What I am about to say may make me a hopeless romantic and naive in how the world works. So be it.

There is a church in Cannes called Notre Dame Bon Voyage. It is a beautiful, quiet space. Eternal and Gothic. It is as far as you can get from the madness that I love. The Cannes Lions Advertising Festival.  

It also happens to be right across the road from the Palais where thousands of ads jostle for fleeting success.  It is one of many contradictions you find in this strange town in the South of France.

Contradictions. Cannes is full of them. It is where yesterday’s buildings meet tommorow’s ideas. Inside the Palais are the greatest ads in the world. Ads and ideas that take your breath away. Outside of it, you will find some of the worst.

Ugly flyers, buttons, badges and eager young men and women in very bright T-shirts trying to thrust something into your hand. The goody bag you receive when you register mirrors this. It is like an explosion of tinsel and jargon.

You have celebrities wheeled in who speak in vague generalities and we applaud. We take phrases from them as gospel even though we have heard them a thousand times before.Their global success defeats our well rehearsed world weary cynicism for one week a year. It would seem their presence gives us the affirmation we desperately crave. And hey, it’s awesome for our social posts.

We see the word creativity plastered everywhere but you don’t actually see much of the stuff.

We hear endless explanations, polished presentations and mountains of jargon all used to explain simple ideas.

Simple ideas.

What you do in the dark gets you into the light.

Love Freebies. Get them legally.

Let’s close 170 stores on Black Friday.

What if a country had its own phone number?

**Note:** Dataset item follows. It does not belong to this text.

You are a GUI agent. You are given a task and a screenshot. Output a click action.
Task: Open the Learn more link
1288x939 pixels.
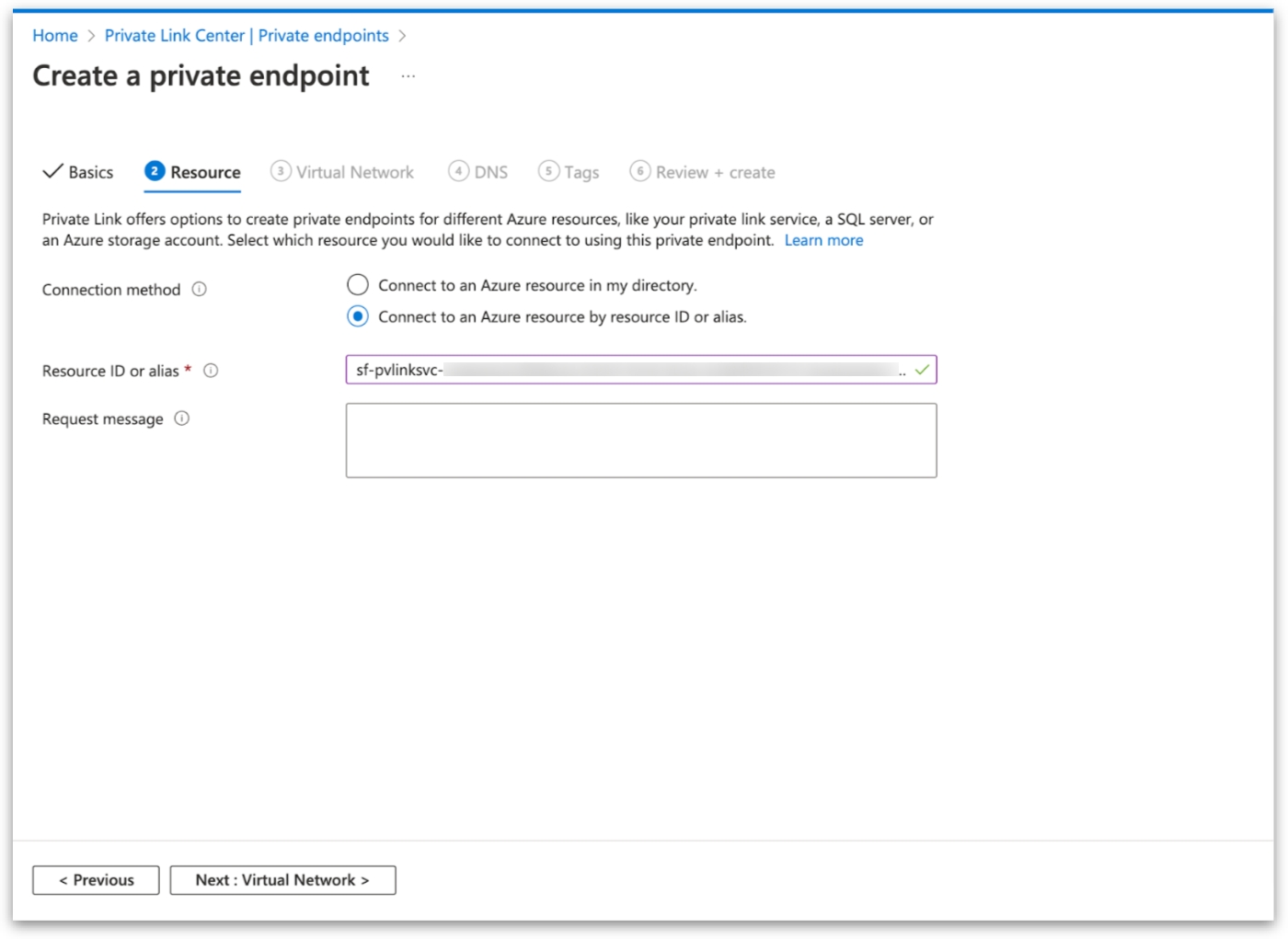(x=823, y=241)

Let’s turn beer into fuel.

Let’s get two major global business rivals to come together for peace.

This is what I love about Cannes.

These are the simple ideas that should be really celebrated at Cannes. Sadly, I feel they get lost in the clutter, explanations and tectonic forces of a rapidly changing business. With the sheer scale of what is going to happen over the next couple of years at Cannes (2017 sees the introduction of the Sports and Gaming Lions) I feel like there will come a day when these ideas will become a side show. I hope I am wrong.

Perhaps, the noise is necessary for advertising to move forward.

Perhaps, moving forward is about focusing on why our industry exists in the first place. Ideas.

The thing is, amongst all the shiny packaging, the one thing that doesn’t change is a great idea. That is why they have so much under appreciated value.

We seem to always forget this and we surround them with so much shit that it makes them hard to find. And appreciate.

It’s as if we have a forest full of truffles. And our bizarre way of trying to find these delicacies is making the forest bigger each time we look for them. We plant more trees. We have lot’s of discussions about what the perfect truffle forest is. We explain truffles. We have truffle think tanks. And eventually, we confuse the forest for the truffles.

The truth is when a hungry pig finds a truffle in the forest, it knows. When a tired pilgrim sinks to their knees in a Gothic Cathedral filled with silence, they know. And, when you see a beautiful, simple idea, you know.

Knowing is when something affects you directly. This is what a great idea can do. No explanation is needed.

Unfortunately, I think we are in danger of celebrating the explanation far more than the discovery.

We need to love the gift of an idea far more than the wrapping paper we keep smothering it in.